The mission of iMM is to foster basic, clinical, and translational biomedical research with the aim of contributing to a better understanding of disease mechanisms, developing novel predictive tests, improving diagnostic tools, and creating new therapeutic approaches. Located on the campus of the Faculty of Medicine of the University of Lisbon, iMM is a Laboratory Associated with the National Ministry of Science and Higher Education. It is primarily supported by national public funds, European Union funds, competitive grants, private donations, and industrial partnerships.

Founded in 2002, iMM is part of the Academic Medical Centre of Lisbon, a consortium that includes the Faculty of Medicine of the University of Lisbon and the Hospital Santa Maria, the largest hospital in Portugal. This consortium aims to develop an integrated approach to medicine, promoting cross-disciplinary biomedical research in both academic laboratories and clinical practice.

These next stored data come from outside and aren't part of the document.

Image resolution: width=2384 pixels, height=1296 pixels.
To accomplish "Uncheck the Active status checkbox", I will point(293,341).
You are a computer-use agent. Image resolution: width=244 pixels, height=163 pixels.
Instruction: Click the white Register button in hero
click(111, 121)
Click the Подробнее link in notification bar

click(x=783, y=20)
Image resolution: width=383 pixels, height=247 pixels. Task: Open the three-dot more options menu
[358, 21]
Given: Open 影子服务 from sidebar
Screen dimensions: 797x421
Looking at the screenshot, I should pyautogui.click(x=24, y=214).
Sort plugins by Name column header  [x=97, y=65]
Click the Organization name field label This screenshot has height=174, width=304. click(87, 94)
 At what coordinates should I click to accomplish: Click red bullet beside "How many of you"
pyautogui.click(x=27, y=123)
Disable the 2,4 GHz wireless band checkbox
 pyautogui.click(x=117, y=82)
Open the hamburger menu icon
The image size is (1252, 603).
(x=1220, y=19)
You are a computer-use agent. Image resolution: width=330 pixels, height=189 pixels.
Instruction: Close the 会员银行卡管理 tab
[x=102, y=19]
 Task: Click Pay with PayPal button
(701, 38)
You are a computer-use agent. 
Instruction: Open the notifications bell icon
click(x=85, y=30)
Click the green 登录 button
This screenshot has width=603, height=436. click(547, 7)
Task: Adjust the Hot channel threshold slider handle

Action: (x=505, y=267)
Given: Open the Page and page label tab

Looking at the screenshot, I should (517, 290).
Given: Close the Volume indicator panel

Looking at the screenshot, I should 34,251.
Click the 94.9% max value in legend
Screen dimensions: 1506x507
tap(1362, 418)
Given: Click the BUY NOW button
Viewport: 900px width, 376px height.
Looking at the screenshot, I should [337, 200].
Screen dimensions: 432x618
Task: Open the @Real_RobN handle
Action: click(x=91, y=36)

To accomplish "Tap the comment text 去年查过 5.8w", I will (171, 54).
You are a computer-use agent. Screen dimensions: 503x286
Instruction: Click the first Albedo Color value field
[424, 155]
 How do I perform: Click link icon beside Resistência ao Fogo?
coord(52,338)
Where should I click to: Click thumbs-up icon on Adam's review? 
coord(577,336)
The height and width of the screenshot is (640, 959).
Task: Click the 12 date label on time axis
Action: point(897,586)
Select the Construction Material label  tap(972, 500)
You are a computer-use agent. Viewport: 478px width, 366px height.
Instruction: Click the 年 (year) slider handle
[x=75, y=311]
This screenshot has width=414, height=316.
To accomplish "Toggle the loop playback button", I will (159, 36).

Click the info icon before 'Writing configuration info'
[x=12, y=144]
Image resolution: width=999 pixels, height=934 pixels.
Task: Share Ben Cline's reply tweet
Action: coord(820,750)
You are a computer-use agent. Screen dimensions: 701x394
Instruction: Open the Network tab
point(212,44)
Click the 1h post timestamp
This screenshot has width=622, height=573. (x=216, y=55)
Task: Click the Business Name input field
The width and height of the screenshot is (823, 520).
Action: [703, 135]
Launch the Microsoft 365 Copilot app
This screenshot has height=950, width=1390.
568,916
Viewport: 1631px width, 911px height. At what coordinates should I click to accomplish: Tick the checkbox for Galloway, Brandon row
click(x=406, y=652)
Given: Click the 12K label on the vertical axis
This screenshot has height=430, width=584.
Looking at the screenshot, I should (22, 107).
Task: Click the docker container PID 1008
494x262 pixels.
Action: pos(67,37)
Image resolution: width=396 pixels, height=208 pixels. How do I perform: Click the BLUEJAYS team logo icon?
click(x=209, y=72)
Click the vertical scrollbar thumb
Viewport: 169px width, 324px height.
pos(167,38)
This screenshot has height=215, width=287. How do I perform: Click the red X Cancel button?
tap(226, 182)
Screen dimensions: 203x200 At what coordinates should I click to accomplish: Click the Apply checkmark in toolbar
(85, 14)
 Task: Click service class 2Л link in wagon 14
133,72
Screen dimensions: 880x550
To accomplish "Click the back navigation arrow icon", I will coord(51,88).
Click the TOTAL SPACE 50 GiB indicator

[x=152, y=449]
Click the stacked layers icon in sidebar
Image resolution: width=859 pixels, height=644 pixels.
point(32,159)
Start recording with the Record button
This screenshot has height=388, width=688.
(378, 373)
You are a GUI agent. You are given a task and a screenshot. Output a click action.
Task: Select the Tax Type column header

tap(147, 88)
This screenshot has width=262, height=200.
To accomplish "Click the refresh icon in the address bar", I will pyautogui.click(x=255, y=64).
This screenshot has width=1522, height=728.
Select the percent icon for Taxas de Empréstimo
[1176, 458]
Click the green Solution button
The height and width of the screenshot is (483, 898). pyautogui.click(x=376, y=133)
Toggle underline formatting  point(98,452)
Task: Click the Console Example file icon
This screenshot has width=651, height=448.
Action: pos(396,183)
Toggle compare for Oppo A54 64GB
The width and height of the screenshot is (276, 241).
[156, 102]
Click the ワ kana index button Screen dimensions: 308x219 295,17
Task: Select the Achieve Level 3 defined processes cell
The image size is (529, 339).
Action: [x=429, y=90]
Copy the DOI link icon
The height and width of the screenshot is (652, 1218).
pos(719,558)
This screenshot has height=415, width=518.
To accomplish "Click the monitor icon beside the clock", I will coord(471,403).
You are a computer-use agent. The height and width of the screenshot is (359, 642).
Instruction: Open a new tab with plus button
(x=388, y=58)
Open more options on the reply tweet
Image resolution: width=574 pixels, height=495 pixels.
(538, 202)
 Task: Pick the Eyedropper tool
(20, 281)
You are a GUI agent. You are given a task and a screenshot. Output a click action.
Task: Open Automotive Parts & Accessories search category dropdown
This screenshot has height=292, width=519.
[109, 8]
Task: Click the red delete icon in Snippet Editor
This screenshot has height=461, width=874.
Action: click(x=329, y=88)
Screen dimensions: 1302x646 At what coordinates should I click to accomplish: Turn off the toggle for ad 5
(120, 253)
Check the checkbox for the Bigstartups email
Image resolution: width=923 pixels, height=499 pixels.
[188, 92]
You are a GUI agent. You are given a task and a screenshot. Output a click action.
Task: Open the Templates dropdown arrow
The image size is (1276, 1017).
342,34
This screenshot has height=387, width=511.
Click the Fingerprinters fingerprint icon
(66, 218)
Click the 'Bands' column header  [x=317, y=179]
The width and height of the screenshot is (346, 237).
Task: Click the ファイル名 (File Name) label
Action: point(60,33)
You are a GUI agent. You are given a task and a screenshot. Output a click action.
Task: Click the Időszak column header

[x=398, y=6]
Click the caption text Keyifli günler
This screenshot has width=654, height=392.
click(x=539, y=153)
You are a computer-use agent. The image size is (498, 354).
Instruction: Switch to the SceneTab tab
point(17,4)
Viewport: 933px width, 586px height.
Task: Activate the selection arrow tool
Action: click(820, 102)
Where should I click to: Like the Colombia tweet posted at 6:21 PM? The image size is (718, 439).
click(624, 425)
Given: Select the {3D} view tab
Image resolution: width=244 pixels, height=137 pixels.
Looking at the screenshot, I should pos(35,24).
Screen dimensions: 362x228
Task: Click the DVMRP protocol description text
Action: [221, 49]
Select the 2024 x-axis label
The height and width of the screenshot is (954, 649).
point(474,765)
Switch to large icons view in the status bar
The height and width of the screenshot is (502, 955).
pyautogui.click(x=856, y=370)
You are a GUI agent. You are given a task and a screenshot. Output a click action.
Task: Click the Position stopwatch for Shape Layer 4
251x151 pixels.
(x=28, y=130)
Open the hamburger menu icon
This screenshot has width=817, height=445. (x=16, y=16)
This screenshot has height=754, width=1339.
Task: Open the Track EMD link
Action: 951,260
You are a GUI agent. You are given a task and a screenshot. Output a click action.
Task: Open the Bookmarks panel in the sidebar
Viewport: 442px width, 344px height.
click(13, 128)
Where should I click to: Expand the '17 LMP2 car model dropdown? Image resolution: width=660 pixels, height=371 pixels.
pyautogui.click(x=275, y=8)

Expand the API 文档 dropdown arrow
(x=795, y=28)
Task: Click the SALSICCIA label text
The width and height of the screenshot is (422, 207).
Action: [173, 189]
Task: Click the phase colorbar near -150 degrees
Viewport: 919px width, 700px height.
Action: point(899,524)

iMM’s Role in the MAGIC Project

The Gomes group and iMM will exert a significant impact on MAGIC by introducing a novel scale to the project, adding a cellular perspective to the muscle-on-chip technologies it aims to develop. This will provide unparalleled temporal and spatial resolution, greatly enhancing MAGIC ability to characterize disease-specific muscle-on-chip models. Gomes will also expand MAGIC by establishing two additional disease models of centronuclear myopathies, that will broaden the impact on the development of genetic therapies with benefit to clinical care and society. This ambitious project will greatly improve muscle-on-chip disease models, expanding our knowledge and abilities in this critical area of research.

About the MAGIC Project

The MAGIC Project aims to revolutionize the study and treatment of neuromuscular diseases, particularly muscular dystrophies, through several innovative approaches. These include creating precise humanized muscle models, developing targeted gene therapy and genome editing strategies, and engineering disease-specific muscle-on-chip devices. Additionally, the project focuses on designing advanced gene therapy vectors, exploring novel gene editing techniques for specific mutations, and collaborating with small and medium-sized enterprises (SMEs) to facilitate the translation of research into practical applications. A patient-centric approach is maintained through close collaboration with patient advocacy groups to ensure that the research directly benefits those affected by these conditions.